Встреча его с отцом так и не состоялась, и не думаю, что для Хайне это было так уж важно. Он очень быстро устроился в Осло, и я часто к нему заглядывал. Он снял себе маленькую мастерскую на Драмменсвейен в центре Осло — очень скромную комнату со стенами, обитыми голой фанерой, которые он со временем забавно расписал. Он использовал имеющиеся на фанере узоры, превратив их в гротескные фантастические фигуры, которые не закрасил, а только обвел контуры.
У меня создалось впечатление, что в Осло Хайне столкнулся не только с дружеским отношением к себе, Бьёрн Бьёрнсон, дядя Дагни Гулбранссон, жены Улафа, был осведомлен о его клевете на Улафа, а Бьёрнсон пользовался влиянием в широких кругах, и Хайне было не так-то легко объяснить свои обвинения по адресу Улафа Гулбранссона.

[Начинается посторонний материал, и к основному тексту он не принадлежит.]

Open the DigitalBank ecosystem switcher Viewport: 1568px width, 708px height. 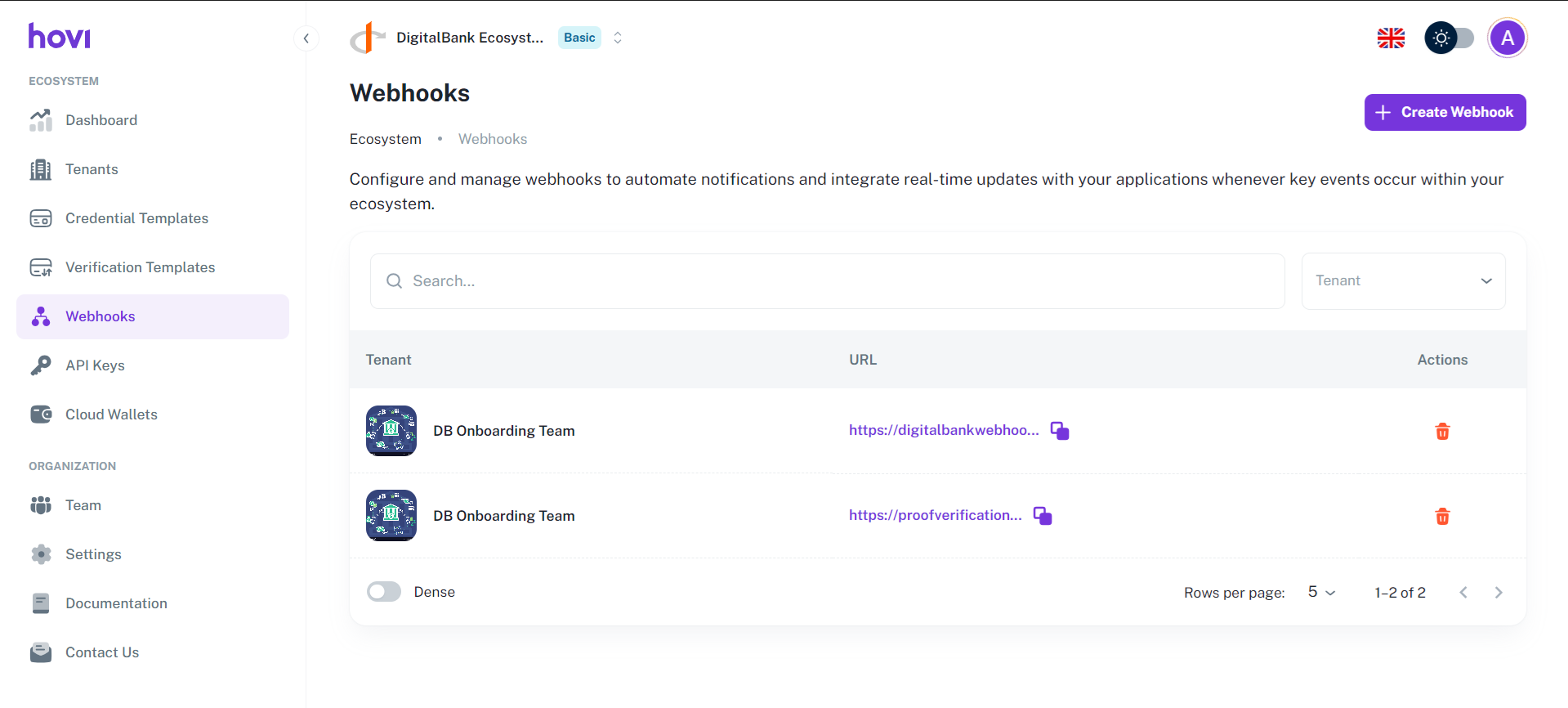618,38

Но все проходит, или отодвигается в сторону, мнения расходятся и в конце концов все становится не важным.
В том, уже военном, 1939 году у Хайне состоялась выставка в Союзе художников, особого успеха она, правда, не имела. Национальная галерея купила один рисунок, и еще были проданы некогда такие знаменитые и бывшие предметом бурных споров оригиналы из «Симплициссимуса». В Норвегии не понимали того тенденциозного искусства, которое Хайне так блестяще представлял в Германии до Гитлера. Я мог себе позволить потратить немного денег и купил пять его рисунков.

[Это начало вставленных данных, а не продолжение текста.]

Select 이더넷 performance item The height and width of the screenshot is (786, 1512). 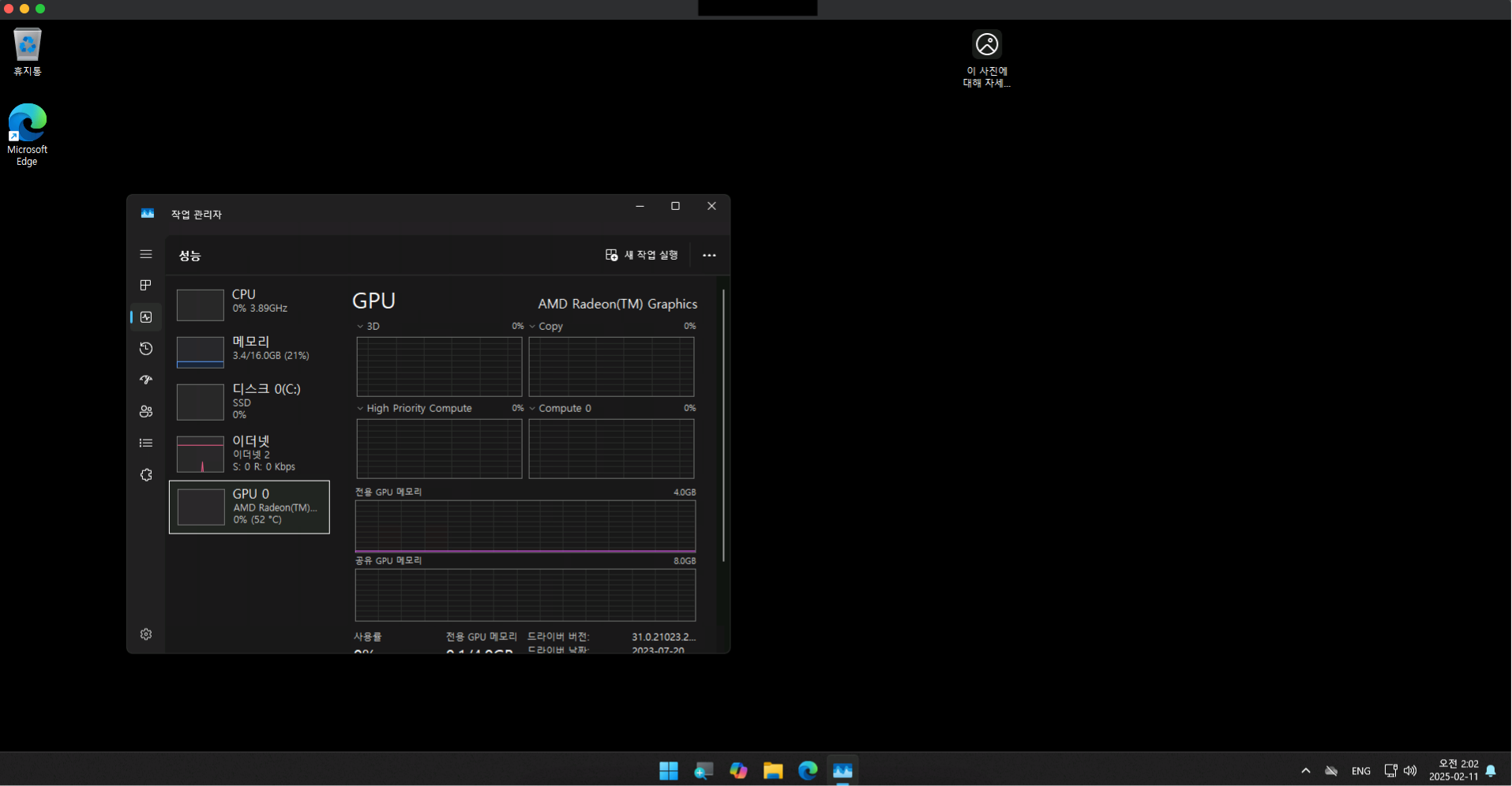249,454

Но я так и не узнал его как следует за те несколько лет, что он жил в Норвегии, несмотря на то, что мы вместе ходили на выставки и спорили о современном искусстве, которого Хайне не признавал, особенно, когда речь заходила об абстракционизме. К сожалению, его собственные живописные опыты оказались неудачными, он был прирожденный график. Однажды я купил у «Симплициссимуса» один его рисунок, который назывался «Весна», и он захотел немного его подкрасить. «Нет! Нет!» — воскликнул я. Он не настаивал, и корзина с цветами осталась нетронутой.

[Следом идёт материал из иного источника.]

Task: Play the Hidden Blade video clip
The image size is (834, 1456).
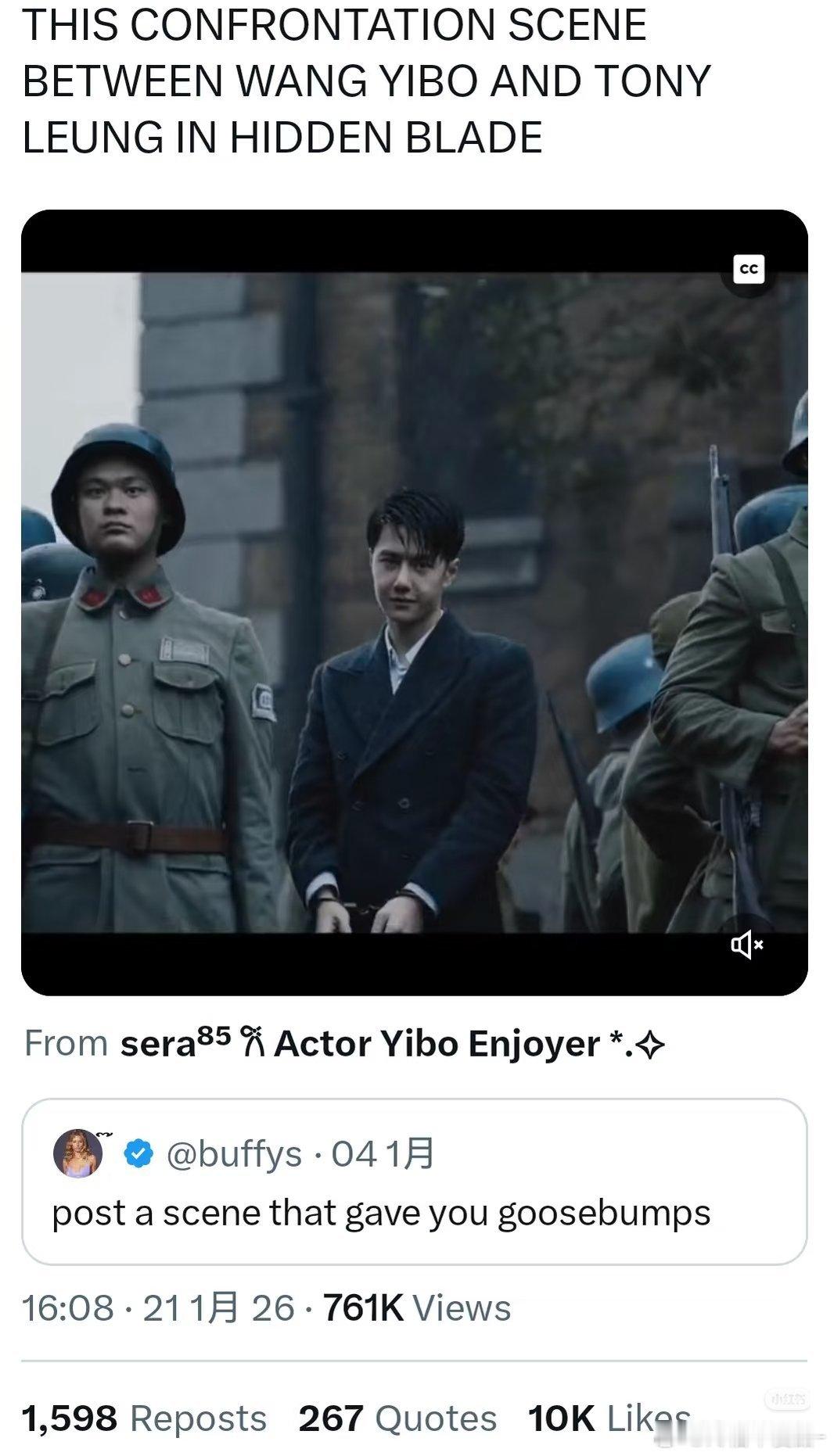Action: 415,602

Высокий, добродушный Хайне выглядел типичным уроженцем Южной Германии, он говорил на баварском диалекте и всегда улыбался. У него был один забавный рисунок, называвшийся «Auf Lesbos»[41], над которым он сам всегда потешался. Но вообще он относился к своему искусству очень серьезно, как оно того и заслуживало. Он не был весельчаком и в ту пору, когда при Вильгельме угодил в тюрьму за оскорбление Его Величества, не был им и потом.